Fort George Island Cultural State Park
Tabby ruins
Ribault Inn Club, a winter resort now used as visitors center

Fort George Island State Cultural Site is a Florida State Park located on Fort George Island, about three miles (5 km) south of Little Talbot Island State Park on SR A1A. It is home to the Ribault Inn Club, constructed in 1928 as a winter resort and now used as a visitor's center.[1] The 46,000-acre (190 km2) Timucuan Ecological and Historic Preserve, in Jacksonville, Florida is nearby. Fort George has the highest point along the Atlantic coast south of Sandy Hook, New Jersey, and contains Timucua oyster shell mounds. The park is part of the Talbot Islands GEOpark complex.

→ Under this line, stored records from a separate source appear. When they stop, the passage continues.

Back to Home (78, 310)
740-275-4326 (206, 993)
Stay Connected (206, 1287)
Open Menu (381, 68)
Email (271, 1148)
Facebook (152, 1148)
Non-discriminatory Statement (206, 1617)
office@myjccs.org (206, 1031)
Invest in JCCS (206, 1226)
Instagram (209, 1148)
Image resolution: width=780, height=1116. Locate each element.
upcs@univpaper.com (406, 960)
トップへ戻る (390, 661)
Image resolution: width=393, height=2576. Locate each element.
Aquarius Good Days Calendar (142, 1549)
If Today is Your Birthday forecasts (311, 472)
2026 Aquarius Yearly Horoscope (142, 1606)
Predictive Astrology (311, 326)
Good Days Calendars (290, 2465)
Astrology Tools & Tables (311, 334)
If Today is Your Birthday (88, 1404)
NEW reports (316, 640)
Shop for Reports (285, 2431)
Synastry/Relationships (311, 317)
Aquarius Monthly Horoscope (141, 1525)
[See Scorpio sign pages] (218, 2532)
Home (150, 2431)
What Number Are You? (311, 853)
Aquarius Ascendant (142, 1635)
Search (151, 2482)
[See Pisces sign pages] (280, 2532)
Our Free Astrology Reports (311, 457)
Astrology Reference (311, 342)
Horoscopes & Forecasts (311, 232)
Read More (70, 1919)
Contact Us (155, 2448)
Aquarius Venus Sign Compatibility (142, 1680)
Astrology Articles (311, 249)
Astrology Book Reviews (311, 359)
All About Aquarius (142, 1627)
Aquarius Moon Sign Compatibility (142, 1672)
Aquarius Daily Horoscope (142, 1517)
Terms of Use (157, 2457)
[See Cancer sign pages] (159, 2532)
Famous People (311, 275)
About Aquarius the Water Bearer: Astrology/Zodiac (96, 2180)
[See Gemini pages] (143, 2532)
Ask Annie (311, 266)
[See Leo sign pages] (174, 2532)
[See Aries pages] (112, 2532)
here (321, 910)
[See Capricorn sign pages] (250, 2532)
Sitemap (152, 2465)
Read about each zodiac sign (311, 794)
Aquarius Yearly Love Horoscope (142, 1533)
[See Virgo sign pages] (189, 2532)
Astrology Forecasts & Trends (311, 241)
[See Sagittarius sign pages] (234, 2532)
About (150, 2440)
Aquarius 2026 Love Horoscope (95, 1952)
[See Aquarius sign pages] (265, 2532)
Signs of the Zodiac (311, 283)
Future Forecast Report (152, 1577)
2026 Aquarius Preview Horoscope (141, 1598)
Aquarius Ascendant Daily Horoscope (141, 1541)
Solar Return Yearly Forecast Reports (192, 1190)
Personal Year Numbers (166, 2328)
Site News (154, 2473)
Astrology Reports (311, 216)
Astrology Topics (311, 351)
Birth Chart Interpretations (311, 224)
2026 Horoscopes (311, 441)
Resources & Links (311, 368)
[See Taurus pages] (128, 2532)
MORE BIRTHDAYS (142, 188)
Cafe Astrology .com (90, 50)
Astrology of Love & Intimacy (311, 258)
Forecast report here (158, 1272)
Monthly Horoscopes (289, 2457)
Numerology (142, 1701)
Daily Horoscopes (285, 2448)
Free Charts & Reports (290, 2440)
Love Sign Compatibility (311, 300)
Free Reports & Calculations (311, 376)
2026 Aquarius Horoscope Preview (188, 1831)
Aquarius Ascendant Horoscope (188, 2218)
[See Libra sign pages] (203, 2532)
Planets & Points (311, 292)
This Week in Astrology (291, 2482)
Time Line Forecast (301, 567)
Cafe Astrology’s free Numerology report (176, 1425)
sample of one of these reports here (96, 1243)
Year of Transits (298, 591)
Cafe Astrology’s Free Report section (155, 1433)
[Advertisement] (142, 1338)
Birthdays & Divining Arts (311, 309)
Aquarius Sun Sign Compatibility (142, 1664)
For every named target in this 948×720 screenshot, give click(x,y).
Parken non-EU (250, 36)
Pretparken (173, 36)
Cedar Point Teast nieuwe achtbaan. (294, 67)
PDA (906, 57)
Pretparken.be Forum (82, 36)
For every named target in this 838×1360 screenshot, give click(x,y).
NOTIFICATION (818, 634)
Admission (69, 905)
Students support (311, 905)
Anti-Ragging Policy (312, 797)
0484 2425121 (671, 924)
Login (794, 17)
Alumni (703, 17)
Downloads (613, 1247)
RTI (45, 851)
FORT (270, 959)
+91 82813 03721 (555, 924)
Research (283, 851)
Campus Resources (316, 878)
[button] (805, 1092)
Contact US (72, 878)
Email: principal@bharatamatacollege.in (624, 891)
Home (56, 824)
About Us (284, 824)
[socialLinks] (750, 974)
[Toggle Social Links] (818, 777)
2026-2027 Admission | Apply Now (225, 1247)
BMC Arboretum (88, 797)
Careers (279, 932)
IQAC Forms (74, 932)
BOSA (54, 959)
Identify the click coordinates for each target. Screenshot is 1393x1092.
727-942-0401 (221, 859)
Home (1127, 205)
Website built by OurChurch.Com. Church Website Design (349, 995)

The park contains several distinct periods in human history. During the early historical period Fort George Island was known as Alicamani. It was the location of the village of Alicamani, a major village of the Timucua chiefdom known as the Saturiwa. Timucua influence is noted by the presence of middens, large mounds that are compiled of massive quantities of shells and discarded food byproducts. On Fort George Island, the shells were primarily oysters. The island was later home to the Spanish mission of San Juan del Puerto, the primary mission to the Saturiwa.

Under British rule in 1765, colonists developed a plantation on the island. It is now known as Kingsley Plantation, after Zephaniah Kingsley, who held it for 25 years. The main house, kitchen and numerous slave quarters have survived.

Activities include off-road bicycling, hiking, boating, canoeing, kayaking, and fishing. Amenities include a 4.4-mile (7.1 km)-long loop bicycle trail, boat ramp, a 3-mile (4.8 km) hiking/biking trail, and a beach. The park is open from 8:00 am until sundown year-round.